Zina, kanunlarca suç sayılmasa da, dinen günahtır. Bu günahı, "
özel hayat" deyip savunanlar, -hadi yüzde 95 diyelim- büyük çoğunluğu
Müslüman olan ülkemizde havaya konuşurlar. Zaten bu
kasetlerle amaçlarına varmak isteyenler, toplumun genel ahlak anlayışını bildiklerinden bu yola başvuruyorlar. İstendiği kadar "bu yanlıştır, tasvip edilemez" densin, CHP ve MHP tabanı, bu "ahlak dışı"lığı savunmaz. "Bu adamların hiç mi kabahati yok, hadi ailelerini düşünmemişler, partiyi, bizleri de mi düşünmemişler" diyerek hop oturup hop kalkarlar. MHP tabanının, olan bitene nasıl
öfke duyduğunu, nasıl üzüldüğünü, "MHP, bu yönetimle davamızı temsil etmiyor" diye söylendiğini görmezden gelebilir miyiz? "Özel hayata karışılmaz", "zina kanunlarda suç değil" gibi izahlar, gönlü kırılmış, onuru zedelenmiş insanları teskin eder mi? İkna eder mi?

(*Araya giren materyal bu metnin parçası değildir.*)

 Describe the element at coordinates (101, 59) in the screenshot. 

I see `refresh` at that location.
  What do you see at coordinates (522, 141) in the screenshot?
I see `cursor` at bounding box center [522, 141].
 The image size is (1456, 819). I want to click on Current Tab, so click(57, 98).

CHP'nin ve MHP'nin, bu kasetler vasıtasıyla yıpratılmak istenmesini, kasetlerin
siyasete malzeme yapılmasını onaylamak elbette mümkün değildir. Hatta şunu da diyebilirim: Sırça köşkte oturanlar kimsenin camına taş atmamalıdır.
Keza, Sayın Bahçeli'nin, bu kaset meselesinde, ihlâs ve samimiyeti ile milyonların gönlünü kazanmış bir din âlimini, kanaat önderini adres göstermeye kalkması büyük ayıptır, haksızlıktır, zulümdür. Bahçeli'nin referandumdan beri "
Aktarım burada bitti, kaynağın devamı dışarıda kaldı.